Records from a data collection:
<<<<
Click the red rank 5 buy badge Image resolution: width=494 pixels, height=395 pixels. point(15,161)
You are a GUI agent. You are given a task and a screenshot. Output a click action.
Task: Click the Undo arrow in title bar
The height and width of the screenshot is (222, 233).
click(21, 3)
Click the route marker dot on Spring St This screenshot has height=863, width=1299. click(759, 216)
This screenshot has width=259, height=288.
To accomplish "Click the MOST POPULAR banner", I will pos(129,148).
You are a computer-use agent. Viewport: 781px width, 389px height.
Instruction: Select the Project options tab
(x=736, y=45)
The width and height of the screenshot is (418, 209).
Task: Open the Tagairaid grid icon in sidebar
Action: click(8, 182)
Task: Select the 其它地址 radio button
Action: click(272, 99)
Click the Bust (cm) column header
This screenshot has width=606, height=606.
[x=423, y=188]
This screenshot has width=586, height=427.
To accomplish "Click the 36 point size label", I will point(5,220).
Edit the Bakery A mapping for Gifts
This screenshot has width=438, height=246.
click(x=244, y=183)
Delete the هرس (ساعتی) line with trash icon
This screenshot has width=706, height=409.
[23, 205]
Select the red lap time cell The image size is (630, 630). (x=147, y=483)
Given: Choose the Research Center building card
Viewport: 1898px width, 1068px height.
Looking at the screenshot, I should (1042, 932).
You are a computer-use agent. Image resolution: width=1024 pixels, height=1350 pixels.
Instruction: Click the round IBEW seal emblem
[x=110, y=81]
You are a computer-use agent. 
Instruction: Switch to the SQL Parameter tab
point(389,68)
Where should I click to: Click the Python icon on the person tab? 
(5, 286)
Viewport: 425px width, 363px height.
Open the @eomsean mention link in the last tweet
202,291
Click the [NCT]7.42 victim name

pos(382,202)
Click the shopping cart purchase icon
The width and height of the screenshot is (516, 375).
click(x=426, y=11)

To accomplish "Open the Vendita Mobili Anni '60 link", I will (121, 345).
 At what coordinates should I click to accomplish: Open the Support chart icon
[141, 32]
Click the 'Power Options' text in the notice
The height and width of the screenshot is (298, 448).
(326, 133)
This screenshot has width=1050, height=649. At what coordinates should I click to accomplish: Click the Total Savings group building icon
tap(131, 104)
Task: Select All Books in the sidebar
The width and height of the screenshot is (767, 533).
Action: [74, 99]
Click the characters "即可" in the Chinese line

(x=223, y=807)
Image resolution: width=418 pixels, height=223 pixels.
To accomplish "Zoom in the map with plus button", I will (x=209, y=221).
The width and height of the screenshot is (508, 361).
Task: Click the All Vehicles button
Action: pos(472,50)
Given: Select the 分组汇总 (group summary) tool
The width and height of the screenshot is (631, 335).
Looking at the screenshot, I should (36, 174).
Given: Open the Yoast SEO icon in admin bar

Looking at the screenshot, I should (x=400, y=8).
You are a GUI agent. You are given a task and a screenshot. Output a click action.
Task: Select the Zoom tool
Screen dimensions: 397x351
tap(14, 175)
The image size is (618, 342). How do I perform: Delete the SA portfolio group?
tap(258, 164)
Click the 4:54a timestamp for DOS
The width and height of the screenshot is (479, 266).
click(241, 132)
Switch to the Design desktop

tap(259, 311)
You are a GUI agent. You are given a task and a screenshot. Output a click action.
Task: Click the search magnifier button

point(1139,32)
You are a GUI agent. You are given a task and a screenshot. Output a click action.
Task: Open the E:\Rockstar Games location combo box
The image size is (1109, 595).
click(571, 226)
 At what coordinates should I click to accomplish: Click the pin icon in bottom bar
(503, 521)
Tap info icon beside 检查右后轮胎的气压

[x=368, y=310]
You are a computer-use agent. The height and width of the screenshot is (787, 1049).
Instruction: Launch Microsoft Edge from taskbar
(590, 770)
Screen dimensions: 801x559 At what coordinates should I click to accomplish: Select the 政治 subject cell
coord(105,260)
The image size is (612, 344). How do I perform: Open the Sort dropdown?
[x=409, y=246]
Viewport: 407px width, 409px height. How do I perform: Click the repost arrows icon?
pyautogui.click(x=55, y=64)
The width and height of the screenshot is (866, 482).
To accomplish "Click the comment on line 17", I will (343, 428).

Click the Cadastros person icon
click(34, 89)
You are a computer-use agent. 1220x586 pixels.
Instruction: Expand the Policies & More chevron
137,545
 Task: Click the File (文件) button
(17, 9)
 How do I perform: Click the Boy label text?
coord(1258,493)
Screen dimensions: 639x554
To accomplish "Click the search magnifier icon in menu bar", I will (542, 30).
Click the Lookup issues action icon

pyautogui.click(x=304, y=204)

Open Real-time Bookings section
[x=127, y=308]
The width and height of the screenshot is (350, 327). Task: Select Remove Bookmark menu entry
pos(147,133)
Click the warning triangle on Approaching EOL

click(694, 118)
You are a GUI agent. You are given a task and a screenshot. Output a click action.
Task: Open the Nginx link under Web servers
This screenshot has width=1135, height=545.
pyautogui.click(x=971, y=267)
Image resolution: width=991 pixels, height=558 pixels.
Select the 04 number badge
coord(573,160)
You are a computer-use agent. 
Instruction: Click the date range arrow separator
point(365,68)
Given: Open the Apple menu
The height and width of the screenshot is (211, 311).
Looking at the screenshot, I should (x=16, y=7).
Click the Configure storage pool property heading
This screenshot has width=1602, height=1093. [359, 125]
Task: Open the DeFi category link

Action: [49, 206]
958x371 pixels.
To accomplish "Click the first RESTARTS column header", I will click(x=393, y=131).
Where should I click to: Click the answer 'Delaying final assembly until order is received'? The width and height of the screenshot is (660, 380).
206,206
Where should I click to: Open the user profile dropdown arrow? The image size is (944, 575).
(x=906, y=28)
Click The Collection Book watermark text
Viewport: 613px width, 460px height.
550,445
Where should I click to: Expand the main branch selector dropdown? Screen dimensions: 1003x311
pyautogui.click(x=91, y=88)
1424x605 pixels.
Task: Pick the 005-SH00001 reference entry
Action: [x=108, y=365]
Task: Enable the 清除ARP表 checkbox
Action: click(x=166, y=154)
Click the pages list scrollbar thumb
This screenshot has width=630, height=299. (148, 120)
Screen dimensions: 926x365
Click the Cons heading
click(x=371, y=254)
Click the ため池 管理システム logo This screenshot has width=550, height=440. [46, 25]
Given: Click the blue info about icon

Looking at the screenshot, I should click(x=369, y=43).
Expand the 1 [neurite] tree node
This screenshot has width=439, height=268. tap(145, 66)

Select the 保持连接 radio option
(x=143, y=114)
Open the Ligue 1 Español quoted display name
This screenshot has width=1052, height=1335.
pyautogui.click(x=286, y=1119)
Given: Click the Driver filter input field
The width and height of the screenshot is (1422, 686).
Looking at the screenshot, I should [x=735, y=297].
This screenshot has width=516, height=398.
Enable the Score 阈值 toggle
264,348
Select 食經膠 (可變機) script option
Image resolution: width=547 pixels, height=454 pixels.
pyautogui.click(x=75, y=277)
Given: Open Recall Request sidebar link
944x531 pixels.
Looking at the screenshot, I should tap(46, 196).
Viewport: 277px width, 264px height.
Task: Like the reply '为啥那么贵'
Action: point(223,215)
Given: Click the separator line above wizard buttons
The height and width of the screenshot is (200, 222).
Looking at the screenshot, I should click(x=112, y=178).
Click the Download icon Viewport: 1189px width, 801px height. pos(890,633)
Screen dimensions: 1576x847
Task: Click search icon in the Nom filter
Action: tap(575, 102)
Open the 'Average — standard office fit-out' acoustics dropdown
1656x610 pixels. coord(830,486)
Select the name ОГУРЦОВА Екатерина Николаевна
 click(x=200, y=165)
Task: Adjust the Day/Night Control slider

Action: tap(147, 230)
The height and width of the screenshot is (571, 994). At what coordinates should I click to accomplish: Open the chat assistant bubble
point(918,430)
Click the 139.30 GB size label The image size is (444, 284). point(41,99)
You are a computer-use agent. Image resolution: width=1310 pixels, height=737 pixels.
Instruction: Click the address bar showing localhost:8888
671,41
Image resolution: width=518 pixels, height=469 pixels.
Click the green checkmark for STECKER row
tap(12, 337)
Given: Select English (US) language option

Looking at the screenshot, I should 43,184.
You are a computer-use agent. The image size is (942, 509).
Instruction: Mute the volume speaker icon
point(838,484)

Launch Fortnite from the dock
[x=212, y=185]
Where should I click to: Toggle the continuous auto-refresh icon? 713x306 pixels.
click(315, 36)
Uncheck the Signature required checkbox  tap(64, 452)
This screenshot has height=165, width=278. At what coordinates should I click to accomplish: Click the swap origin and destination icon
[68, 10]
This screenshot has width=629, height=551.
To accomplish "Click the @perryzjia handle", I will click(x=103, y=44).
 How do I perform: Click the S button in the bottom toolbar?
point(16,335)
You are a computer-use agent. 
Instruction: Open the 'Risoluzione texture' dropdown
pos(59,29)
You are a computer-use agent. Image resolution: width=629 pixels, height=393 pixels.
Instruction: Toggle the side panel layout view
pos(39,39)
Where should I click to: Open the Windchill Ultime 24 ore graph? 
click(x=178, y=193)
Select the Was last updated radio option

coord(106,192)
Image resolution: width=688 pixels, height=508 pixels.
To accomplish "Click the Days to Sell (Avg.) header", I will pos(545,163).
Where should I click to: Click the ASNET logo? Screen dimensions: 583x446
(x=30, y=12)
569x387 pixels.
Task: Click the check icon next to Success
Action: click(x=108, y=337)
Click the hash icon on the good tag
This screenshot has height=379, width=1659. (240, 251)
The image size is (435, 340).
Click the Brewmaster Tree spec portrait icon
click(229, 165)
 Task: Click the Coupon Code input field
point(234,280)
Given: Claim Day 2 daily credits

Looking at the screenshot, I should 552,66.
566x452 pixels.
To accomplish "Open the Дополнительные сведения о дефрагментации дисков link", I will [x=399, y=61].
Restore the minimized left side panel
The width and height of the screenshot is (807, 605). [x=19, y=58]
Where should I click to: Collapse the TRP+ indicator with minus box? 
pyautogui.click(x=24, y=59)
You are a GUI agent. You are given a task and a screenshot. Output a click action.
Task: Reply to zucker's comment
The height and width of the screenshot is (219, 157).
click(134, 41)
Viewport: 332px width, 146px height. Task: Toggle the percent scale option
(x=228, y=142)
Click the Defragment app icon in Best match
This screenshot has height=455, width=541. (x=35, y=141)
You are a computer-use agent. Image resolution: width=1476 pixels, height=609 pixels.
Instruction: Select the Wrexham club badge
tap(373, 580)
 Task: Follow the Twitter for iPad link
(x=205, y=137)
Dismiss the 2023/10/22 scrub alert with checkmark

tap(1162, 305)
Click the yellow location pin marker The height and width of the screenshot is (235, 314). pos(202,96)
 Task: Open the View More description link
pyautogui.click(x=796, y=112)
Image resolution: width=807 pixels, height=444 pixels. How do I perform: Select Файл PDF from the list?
>>>>
Task directions: Looking at the data above, write out exactly the lines that start at the one containing "The height and width of the screenshot is (222, 233)." and end at the one containing "You are a computer-use agent. Image resolution: width=1024"; include both and nothing beyond.

Exercise output:
The height and width of the screenshot is (222, 233).
click(21, 3)
Click the route marker dot on Spring St This screenshot has height=863, width=1299. click(759, 216)
This screenshot has width=259, height=288.
To accomplish "Click the MOST POPULAR banner", I will pos(129,148).
You are a computer-use agent. Viewport: 781px width, 389px height.
Instruction: Select the Project options tab
(x=736, y=45)
The width and height of the screenshot is (418, 209).
Task: Open the Tagairaid grid icon in sidebar
Action: click(8, 182)
Task: Select the 其它地址 radio button
Action: click(272, 99)
Click the Bust (cm) column header
This screenshot has width=606, height=606.
[x=423, y=188]
This screenshot has width=586, height=427.
To accomplish "Click the 36 point size label", I will point(5,220).
Edit the Bakery A mapping for Gifts
This screenshot has width=438, height=246.
click(x=244, y=183)
Delete the هرس (ساعتی) line with trash icon
This screenshot has width=706, height=409.
[23, 205]
Select the red lap time cell The image size is (630, 630). (x=147, y=483)
Given: Choose the Research Center building card
Viewport: 1898px width, 1068px height.
Looking at the screenshot, I should (1042, 932).
You are a computer-use agent. Image resolution: width=1024 pixels, height=1350 pixels.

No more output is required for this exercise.